TASK REQUIREMENTS: Revise the material from the line with "Where should I click to: Click the Code" through the end, changing "input field" to "text box" and leaving all else unchanged. Leave the pictures out of the result.

THE INPUT:

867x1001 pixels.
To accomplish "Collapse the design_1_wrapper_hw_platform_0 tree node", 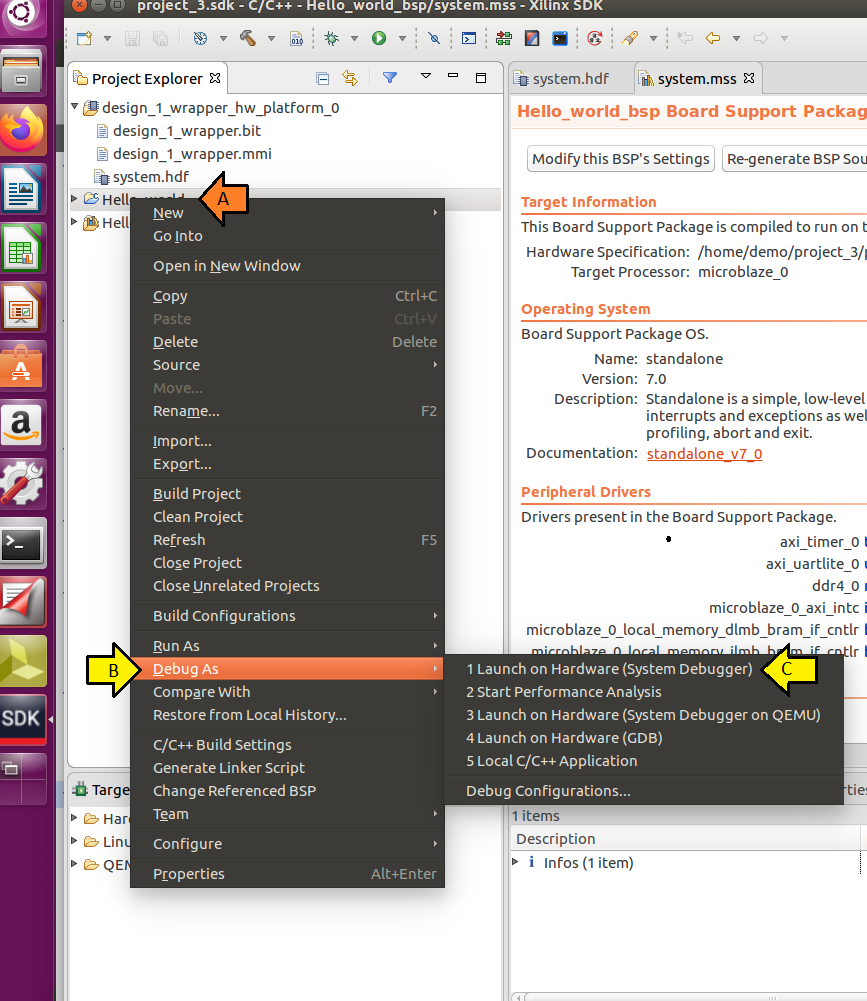I will [75, 107].
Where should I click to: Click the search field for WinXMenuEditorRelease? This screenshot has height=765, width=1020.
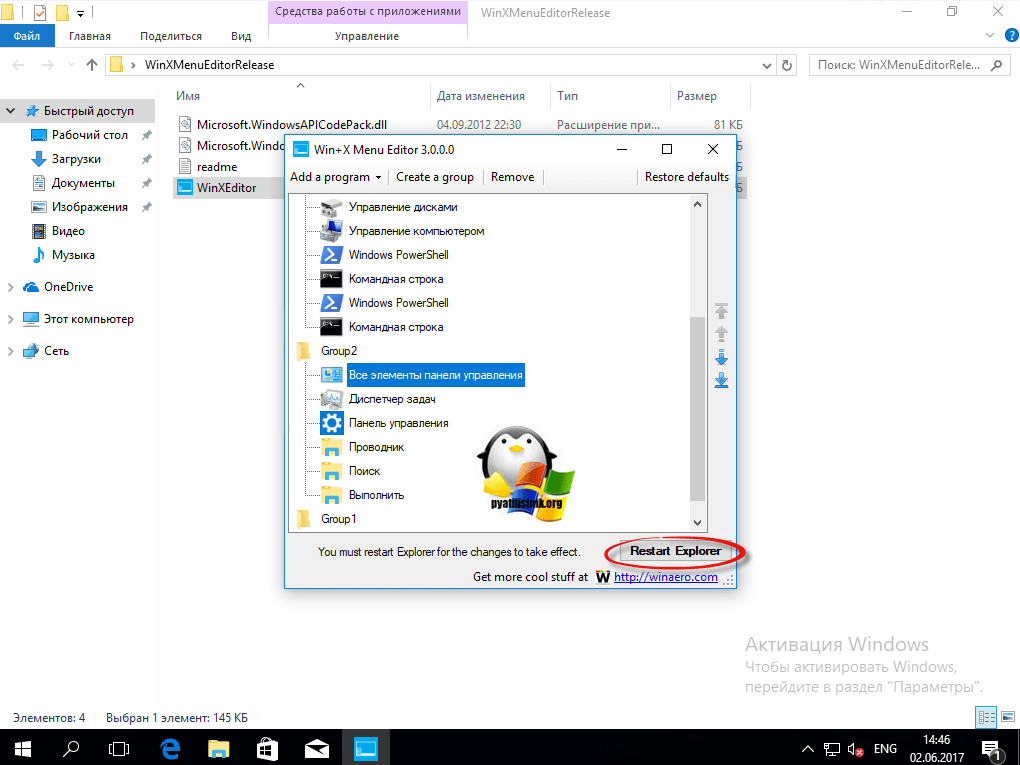[x=895, y=65]
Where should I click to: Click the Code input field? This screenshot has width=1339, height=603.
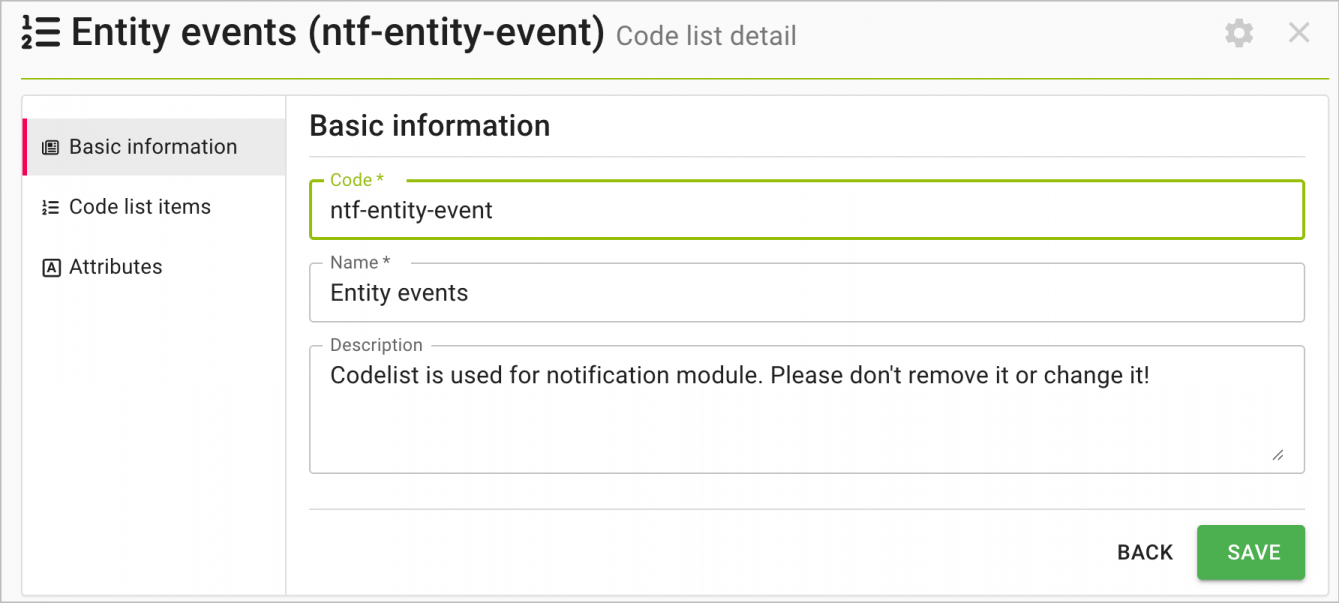pyautogui.click(x=807, y=210)
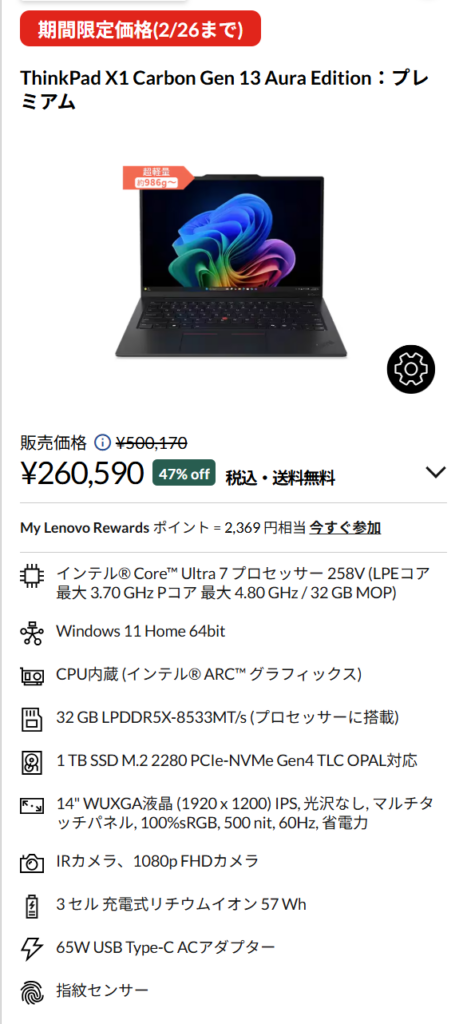The image size is (463, 1024).
Task: Click the memory card icon beside 32 GB
Action: coord(31,718)
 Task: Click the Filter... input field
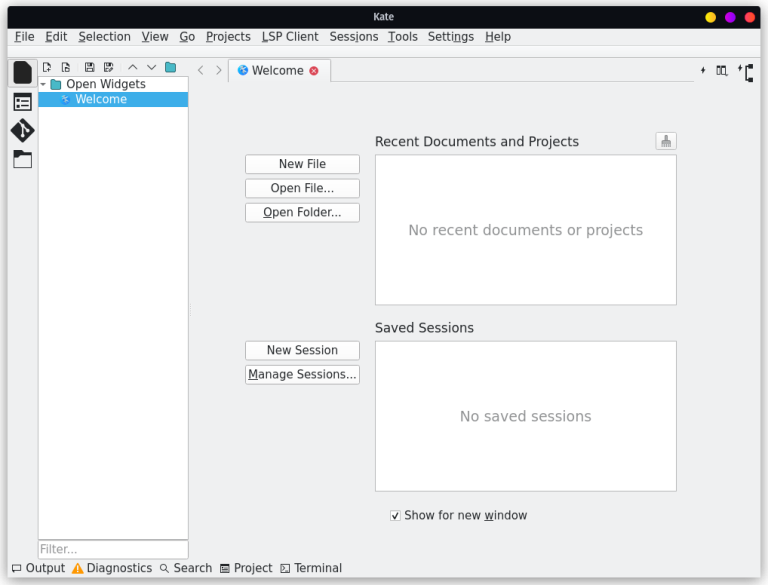(x=112, y=549)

WRITTEN RESPONSE:
Where should I click to: Click the Code text box? This screenshot has width=1339, height=603.
pyautogui.click(x=807, y=210)
The image size is (463, 1024).
Task: Click the memory card icon beside 32 GB
Action: coord(31,718)
 Task: Click the Filter... text box
(x=112, y=549)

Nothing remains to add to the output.